**Directions**
Please copy the data starting at the line containing "Where should I" and ending with the last line, swapping "ticker symbol" for "stock symbol" and leaving everything else unchanged. Omit the pictures from your answer.

**Input for this task**
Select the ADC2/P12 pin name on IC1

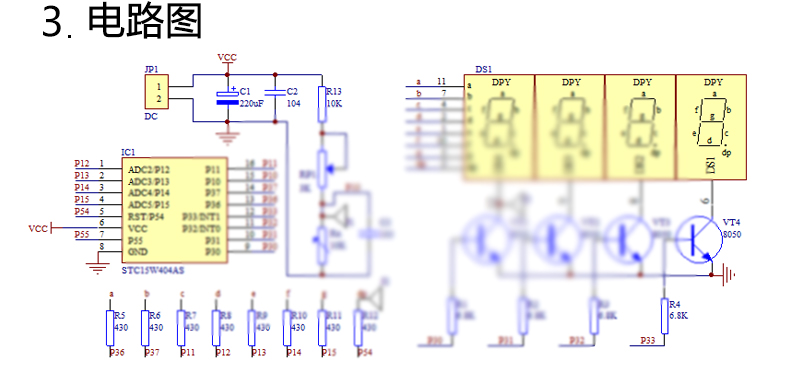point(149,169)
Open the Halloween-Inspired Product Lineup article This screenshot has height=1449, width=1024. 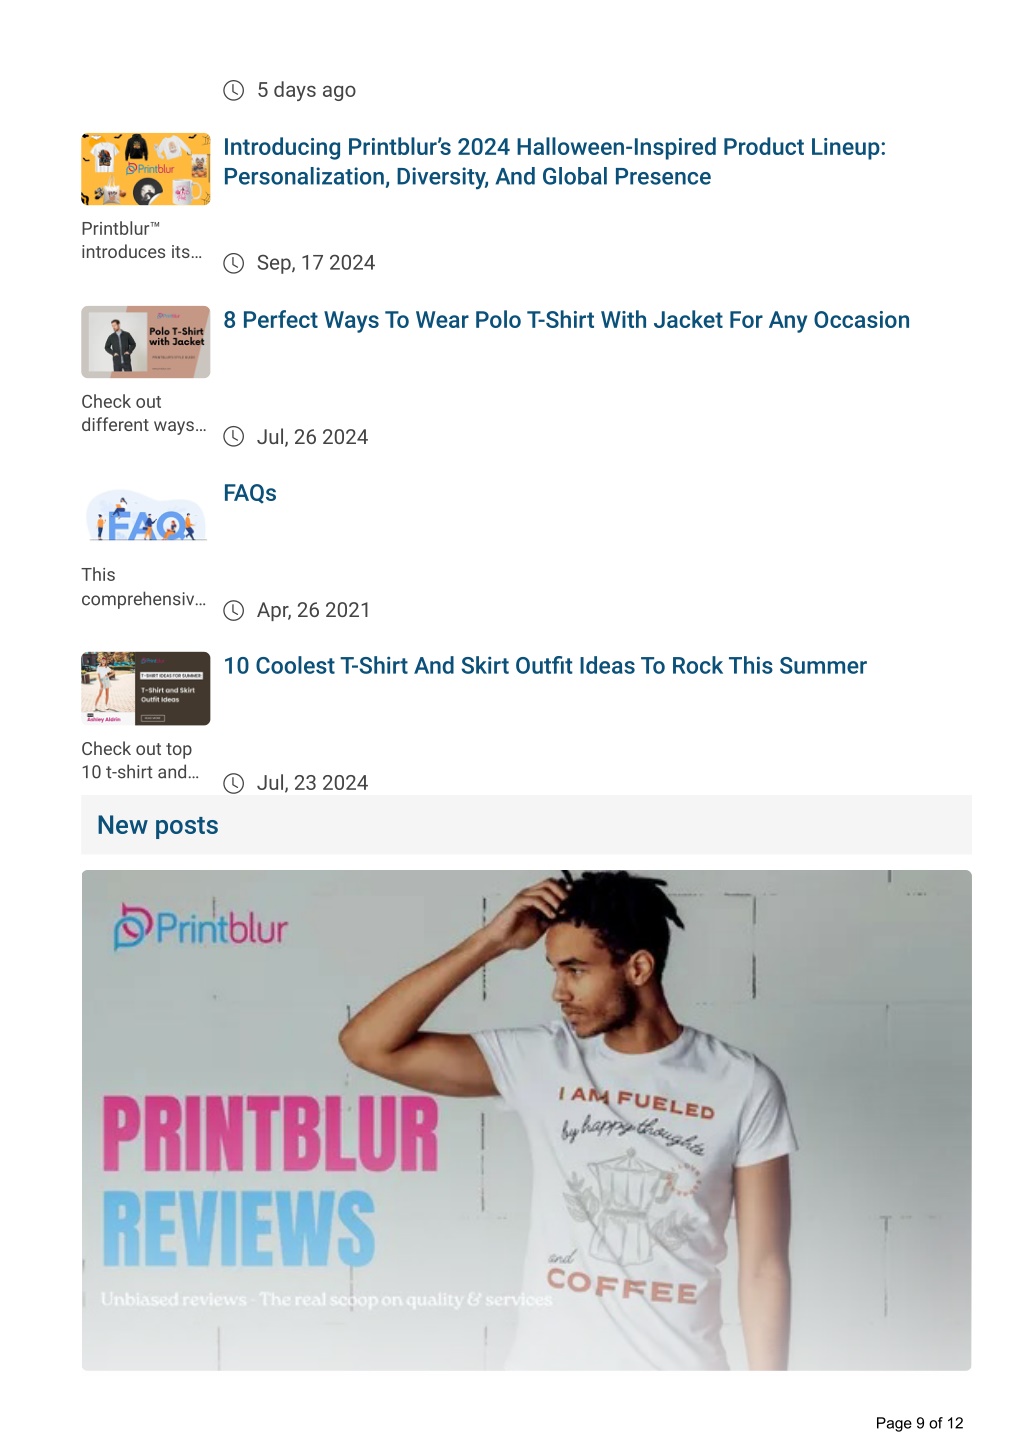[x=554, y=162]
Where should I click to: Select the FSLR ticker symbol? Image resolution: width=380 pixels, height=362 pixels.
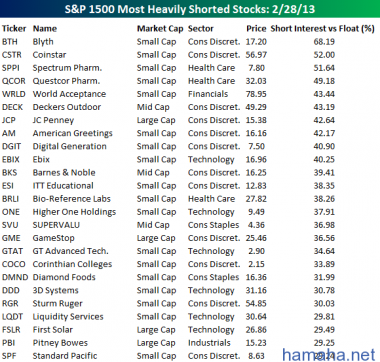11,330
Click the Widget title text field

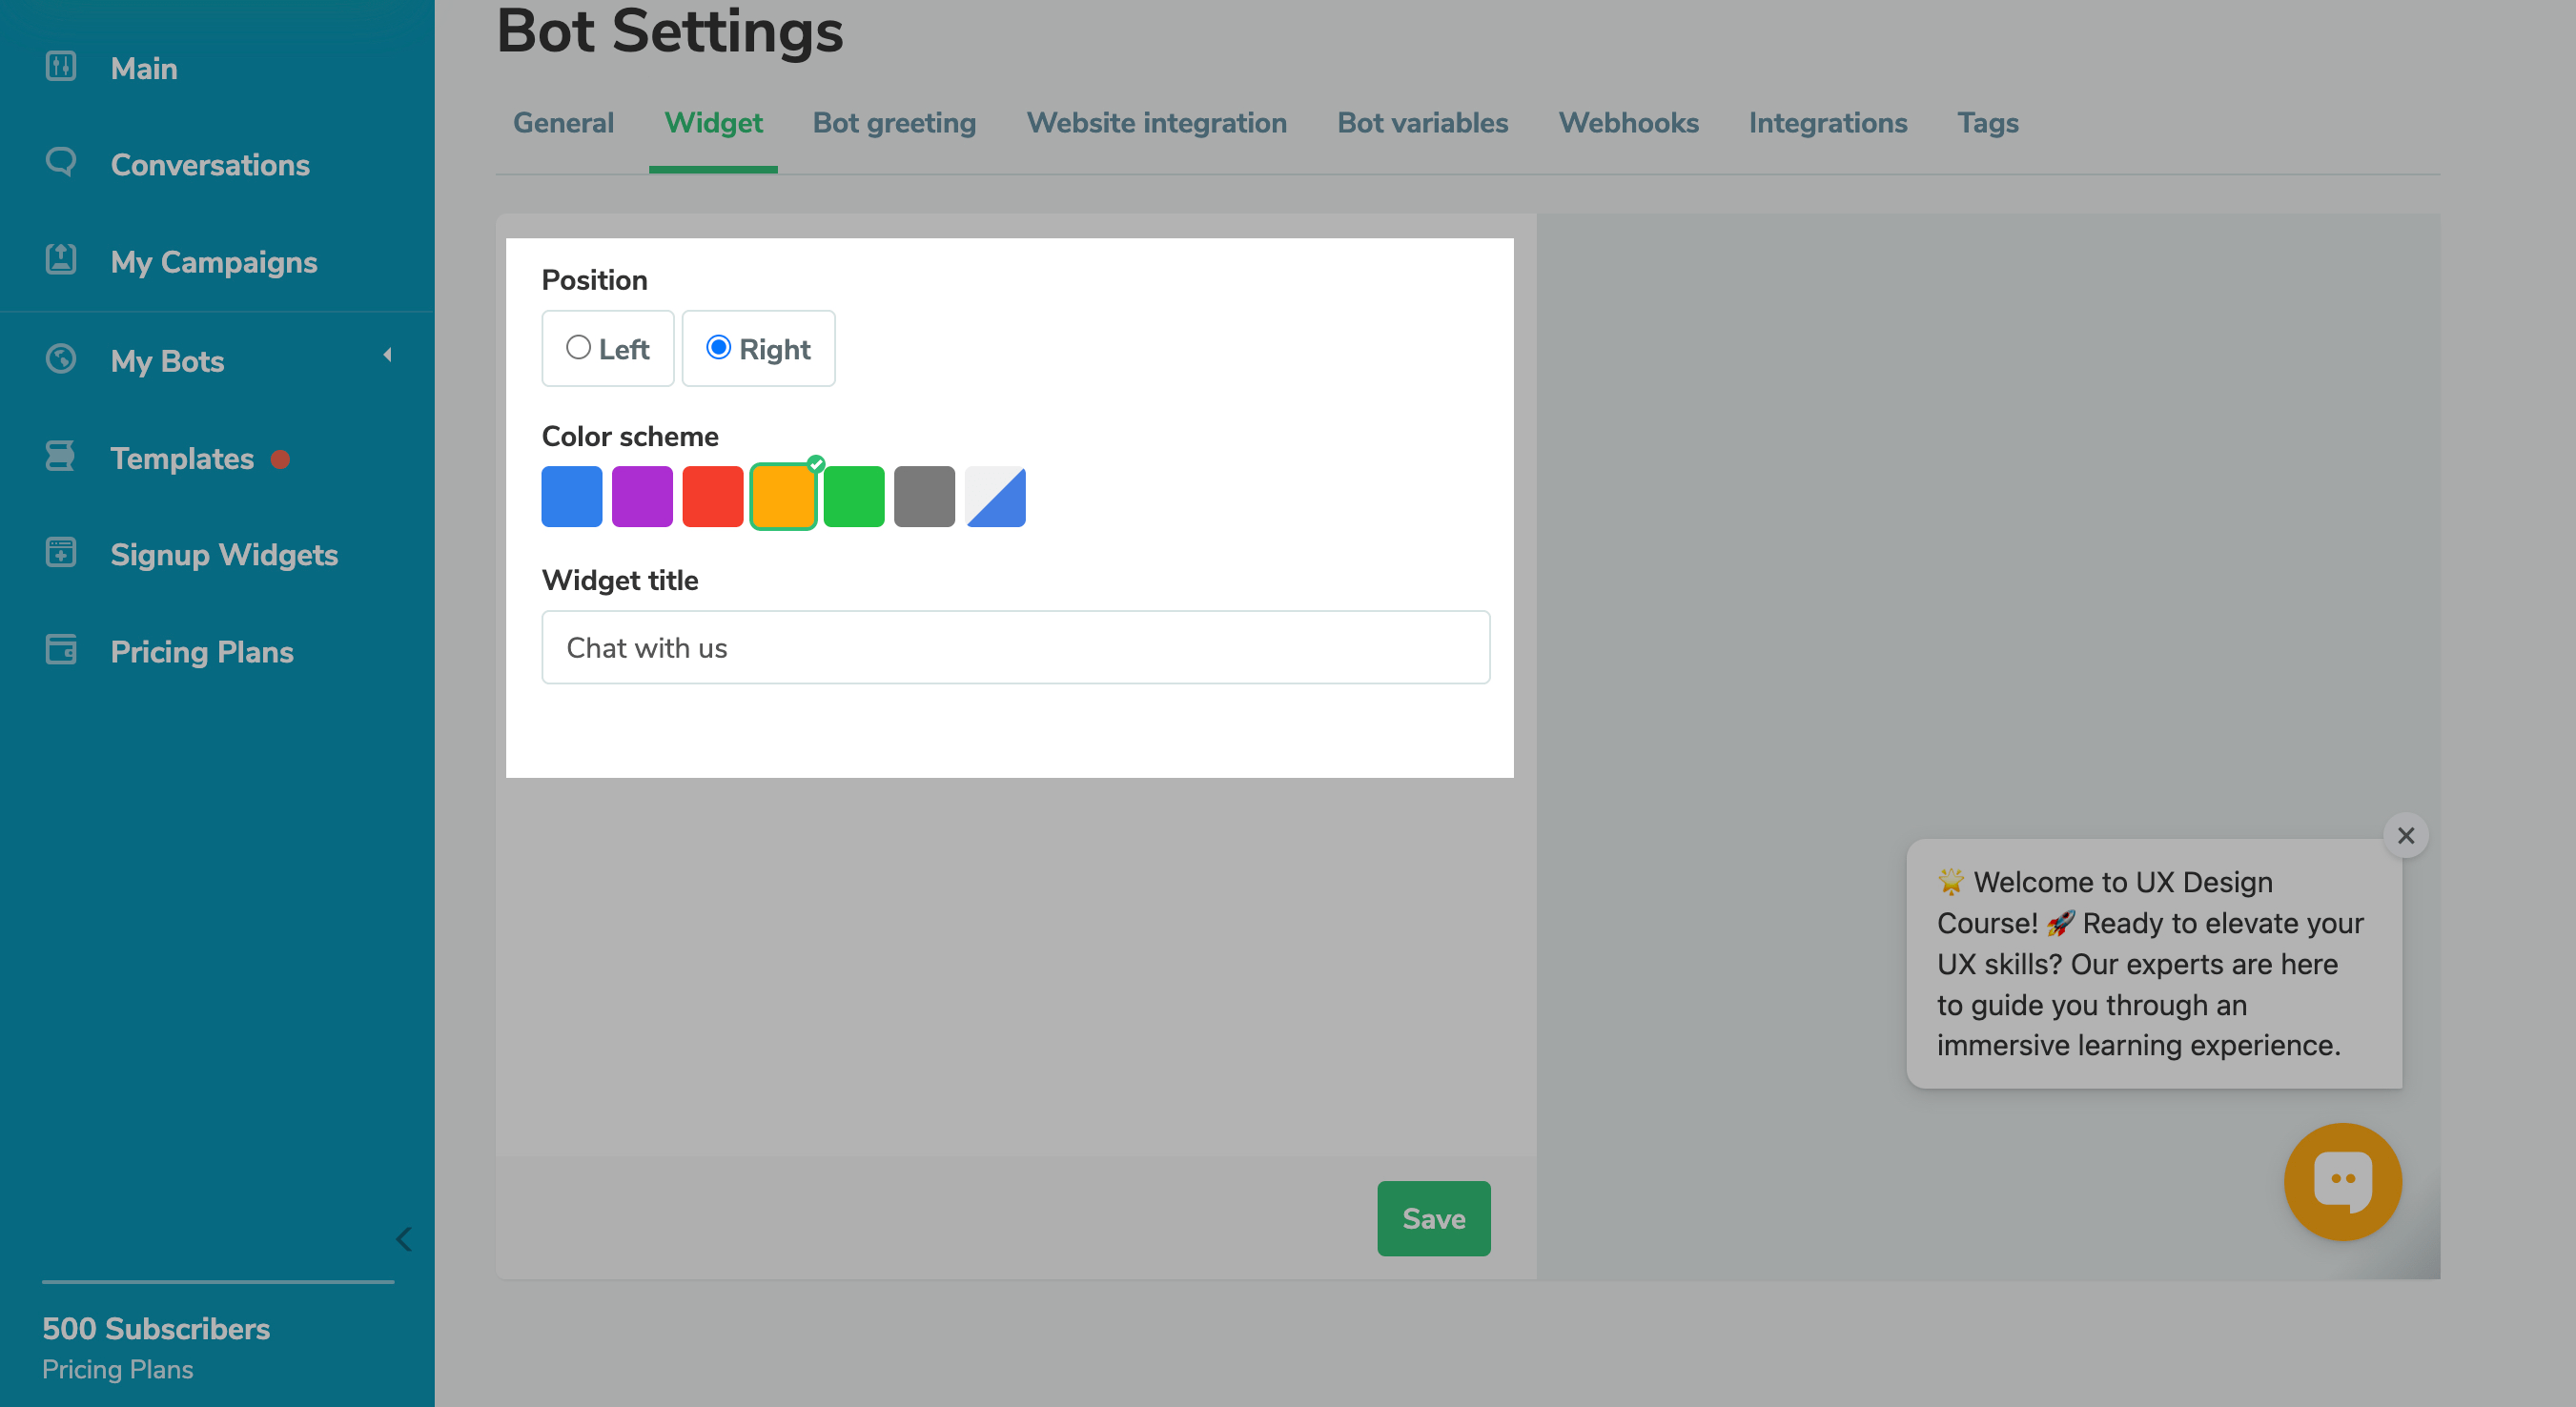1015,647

**Reply**
Where should I click to: Select the FSLR stock symbol? Image resolution: width=380 pixels, height=362 pixels.
11,330
Click the Widget title text field

1015,647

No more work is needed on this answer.